Em meio a uma das piores crises financeiras da história da empresa, transportadoras ingressaram com ações judiciais cobrando cerca de R$ 104 milhões dos Correios por pagamentos atrasados. Ao menos 41 empresas já buscaram a Justiça Federal desde abril, alegando faturas não quitadas desde o início de 2025 .
Impactos no serviço e pressão sobre entregas
O atraso nos repasses gerou um efeito dominó: várias transportadoras reduziram sua frota ou suspenderam serviços devido à falta de caixa, causando atrasos nas entregas em todo o país. Já foram protocolados processos com valores que variam entre R$ 80 mil e R$ 34 milhões por empresa, com média de aproximadamente R$ 2,5 milhões por processo.
Passivo crescente e resposta judicial
Dos processos ajuizados pelas transportadoras:
- cerca de 32% foram totalmente atendidos, liberando os valores e permitindo a retomada dos serviços;
- 23% resultaram em decisões parciais, que suspenderam penalidades contratuais;
- e 8 casos foram negados integralmente pela Justiça.

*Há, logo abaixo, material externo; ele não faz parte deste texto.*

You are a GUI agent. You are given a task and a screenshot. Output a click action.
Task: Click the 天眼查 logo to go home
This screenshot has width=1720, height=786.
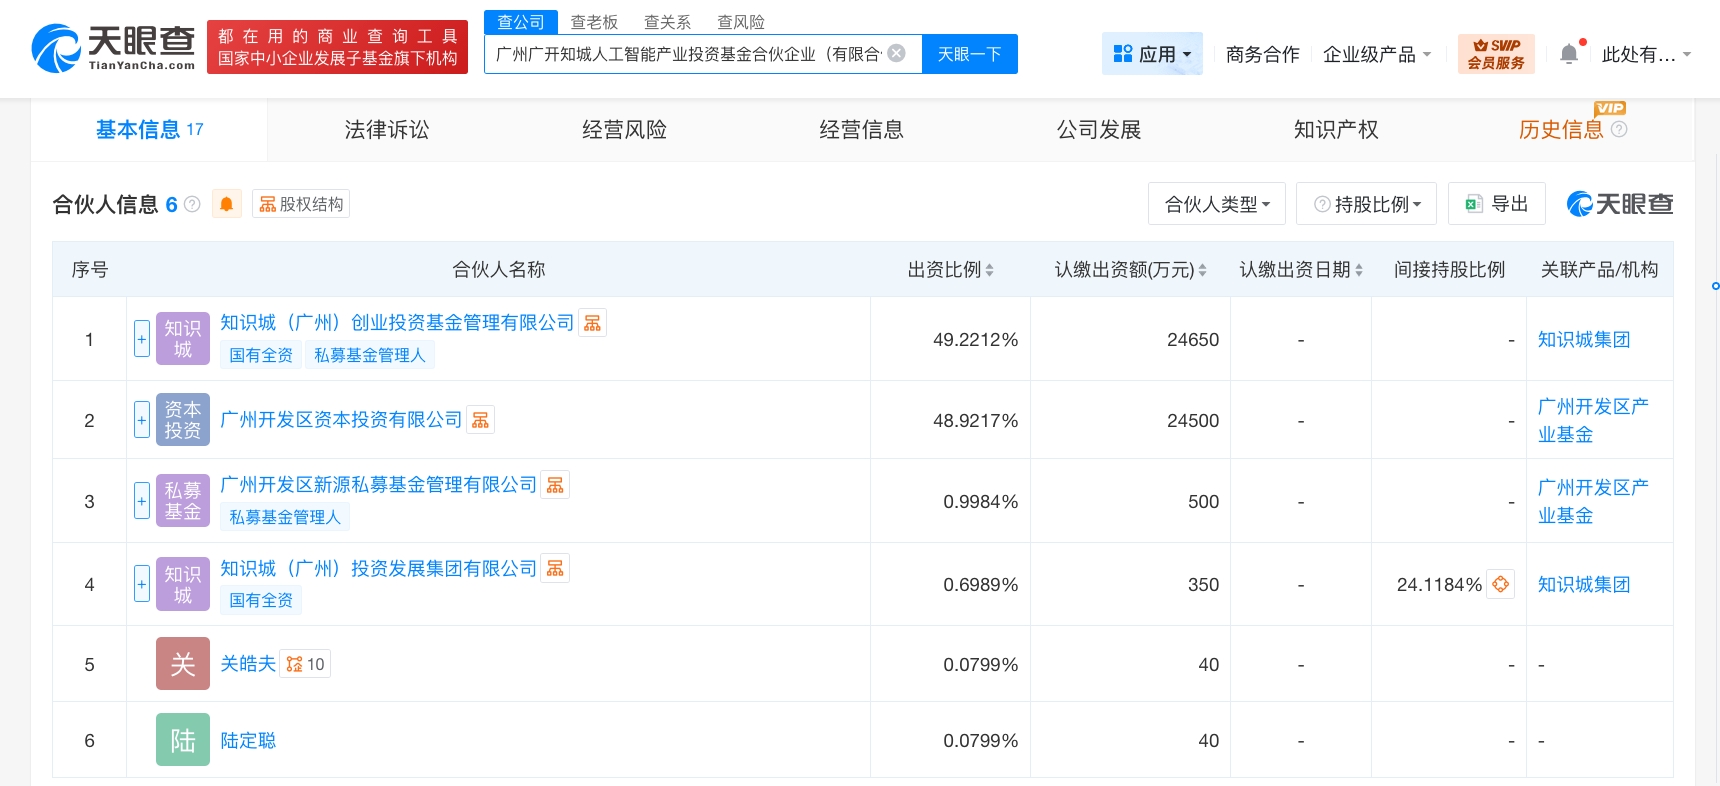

Situação interna nos Correios e consequências
A estatal admitiu que todos os fornecedores têm enfrentado atrasos nos pagamentos devido à crise fiscal. Apesar disso, afirmou que os serviços estão operando dentro do mínimo exigido nos contratos.

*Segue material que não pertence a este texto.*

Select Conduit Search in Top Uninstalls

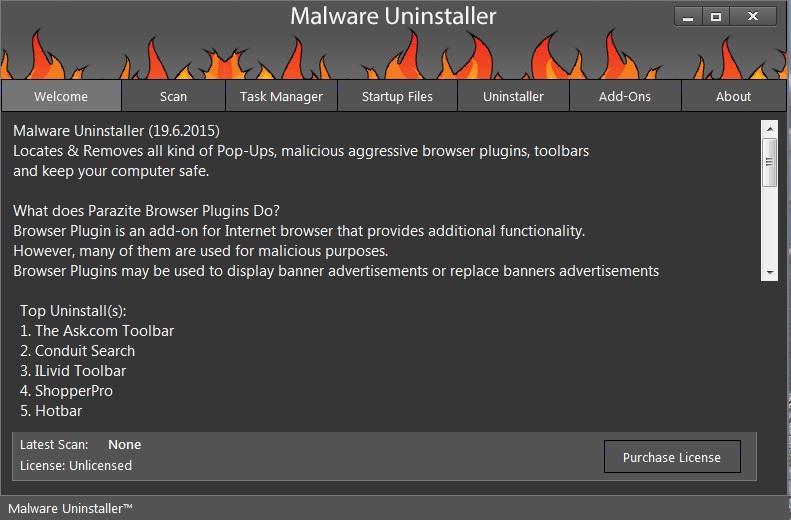[77, 350]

Entretanto, essa situação reduziu a capacidade de operação das transportadoras e prejudicou a logística das encomendas, gerando impacto direto aos consumidores.

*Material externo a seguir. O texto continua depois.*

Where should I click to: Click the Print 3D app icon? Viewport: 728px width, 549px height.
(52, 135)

Pedido de demissão do presidente e instabilidade à frente da estatal
No dia 4 de julho, o presidente dos Correios, Fabiano Silva, apresentou uma carta de demissão ao Palácio do Planalto em meio à crescente insatisfação com a gestão da crise interna. A decisão ainda aguarda confirmação formal. A instabilidade agrava ainda mais o cenário já delicado enfrentado pela empresa.
Panorama geral
A situação evidencia um colapso financeiro na rede de logística subsidiada pelo governo, com graves reflexos no setor privado de transporte contratado. As transportadoras mantêm pressão judicial por meio de ações para recuperação dos valores atrasados, enquanto o governo busca alternativas para conter danos nos serviços públicos de entrega postal.